2) there is such a thing as the weight of history. Far from inevitable, of course, but cultural phenomenons become phenomenons because at a certain point they take on a life of their own. “Ideas have consequences,” as one conservative writer (Richard Weaver) once put it. Some call it “the long tail,” others call it “the tipping point.” Gushee is doing little more than suggest that tipping point has been reached, or will be reached very soon. Maybe he’s right and maybe he’s wrong, but his point remains. The middle ground is vanishing, and soon everyone will have to take their sides.

Reformers have forced the issue. I don’t deny that, and I doubt Gushee would deny it either. This is how change comes. A few people point out inconsistencies in the mainstream belief system. A few become a lot. The huddle of a couple voices at the outskirts become a din. The arguments which Meador is making now were the same arguments made against Martin Luther King by the conservatives of his day, and against the abolitionists in their day, against the suffragettes in their day and the feminists in theirs. “Radicals have forced this upon us,” they whined, in every generation.

Whine all you like, but the question still stands: “Are LGBTQ people actually people, and do they deserve full protection under the law?” That is the question that stands to hand right now, and the culture is increasingly cool with saying “Yes” to both aspects of the question. Not because radicals have duped the unthinking masses into changing their philosophical worldview, but because reformers have pointed out the fundamental inconsistency at the heart of what has passed for mainstream thought for the last several hundred years.

You see, all people are given inalienable rights by the Declaration of Independence, and all people are granted full production under the Constitution. If LGBTQ people are really people, then if we really believe “all men are created equal,” then we don’t get to discriminate against LGBTQ people in America. Not in our public life, not by our government.

Conservatives are unable to answer both sides of that question with yes. They must find a way to answer with “Yes” to the first part (because the weight of history has passed the tipping point on calling LGBTQ people less than human or not deserving of being treated like human beings) but “no” to the second (because it is the last line of defense for preserving their privileged discrimination).

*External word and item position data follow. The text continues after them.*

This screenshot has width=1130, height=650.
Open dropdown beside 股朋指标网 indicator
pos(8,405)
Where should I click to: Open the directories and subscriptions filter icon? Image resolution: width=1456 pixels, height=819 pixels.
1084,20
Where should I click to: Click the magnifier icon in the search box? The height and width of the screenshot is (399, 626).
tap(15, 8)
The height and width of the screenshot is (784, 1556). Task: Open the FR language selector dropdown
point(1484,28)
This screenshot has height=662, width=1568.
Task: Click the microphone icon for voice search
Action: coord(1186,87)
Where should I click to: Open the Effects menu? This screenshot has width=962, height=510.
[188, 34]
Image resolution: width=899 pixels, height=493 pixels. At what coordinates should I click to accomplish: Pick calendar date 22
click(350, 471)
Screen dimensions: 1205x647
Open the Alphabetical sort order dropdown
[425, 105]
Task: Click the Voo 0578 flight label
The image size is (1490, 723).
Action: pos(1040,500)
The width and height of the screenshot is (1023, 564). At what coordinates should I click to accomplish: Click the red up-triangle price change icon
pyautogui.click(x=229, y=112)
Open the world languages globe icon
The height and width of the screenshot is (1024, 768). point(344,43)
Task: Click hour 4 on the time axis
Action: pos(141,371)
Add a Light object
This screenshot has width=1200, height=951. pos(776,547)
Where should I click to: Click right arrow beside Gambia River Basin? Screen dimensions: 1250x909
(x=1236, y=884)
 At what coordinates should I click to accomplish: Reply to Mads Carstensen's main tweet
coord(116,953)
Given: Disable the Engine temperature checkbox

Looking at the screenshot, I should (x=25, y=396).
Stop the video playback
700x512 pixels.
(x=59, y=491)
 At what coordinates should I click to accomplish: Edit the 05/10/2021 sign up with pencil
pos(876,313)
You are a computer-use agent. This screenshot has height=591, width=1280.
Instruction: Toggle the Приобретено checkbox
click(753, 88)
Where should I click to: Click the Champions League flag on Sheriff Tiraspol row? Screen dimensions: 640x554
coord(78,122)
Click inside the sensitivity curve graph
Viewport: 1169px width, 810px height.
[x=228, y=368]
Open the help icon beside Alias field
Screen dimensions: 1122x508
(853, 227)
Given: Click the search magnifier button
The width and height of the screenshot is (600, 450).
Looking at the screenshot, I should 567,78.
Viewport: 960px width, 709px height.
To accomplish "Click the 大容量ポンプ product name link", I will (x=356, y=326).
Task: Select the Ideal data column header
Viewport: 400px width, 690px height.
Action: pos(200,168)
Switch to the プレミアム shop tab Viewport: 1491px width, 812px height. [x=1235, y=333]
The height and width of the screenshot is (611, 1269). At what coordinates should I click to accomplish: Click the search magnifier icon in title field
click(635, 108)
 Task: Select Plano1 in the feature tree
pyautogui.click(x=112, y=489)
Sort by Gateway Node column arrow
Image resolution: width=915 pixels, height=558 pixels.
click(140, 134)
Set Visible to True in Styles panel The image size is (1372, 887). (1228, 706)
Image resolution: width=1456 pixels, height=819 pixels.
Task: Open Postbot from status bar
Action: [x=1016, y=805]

Of course, by answering no to the second part of the question (“do LGBTQ people deserve full protection under the law”), the conservative must internally answer no to the first part of the question (“Are LGBTQ people actually people”). If we are people, we deserve full protections against discrimination. If we do not deserve full productions against discrimination, we must not really be people, not in the full, healthy, teleological sense. Disordered people, like women with their small brains and frail natures, like slaves with their need for white masters to care for them because they cannot govern themselves, don’t have full rights, because they are somehow full of wrongs.

Meador’s post is full of further absurdities. Like the suggestion that progressives are somehow tied in their ideological agenda to capitalism – I rarely laughed harder at a suggestion. But let’s end on Meador’s beloved pluralism. Gushee’s piece, you might recall, begins with the loss of the middle ground. The middle ground is all I have heard conservatives talking about in the last year, the disappearing middle ground and why can’t we get back to it. But what middle ground is there between full personhood and full protection under the law, and some personhood and some protection under the law? Or perhaps, more starkly, what difference is there between some personhood and some protection and no personhood and no protection at all? When the issue revolves around how much discrimination should be allowed, there is little room for compromise. It isn’t that we’re losing the middle ground, it is that we’re realizing there never was any to start with.

We’ve tried the middle ground between full exclusion and full inclusion before. The answer of the conservatives was telling at that time, because it is the same compromise they are offering now. “Separate, but equal.”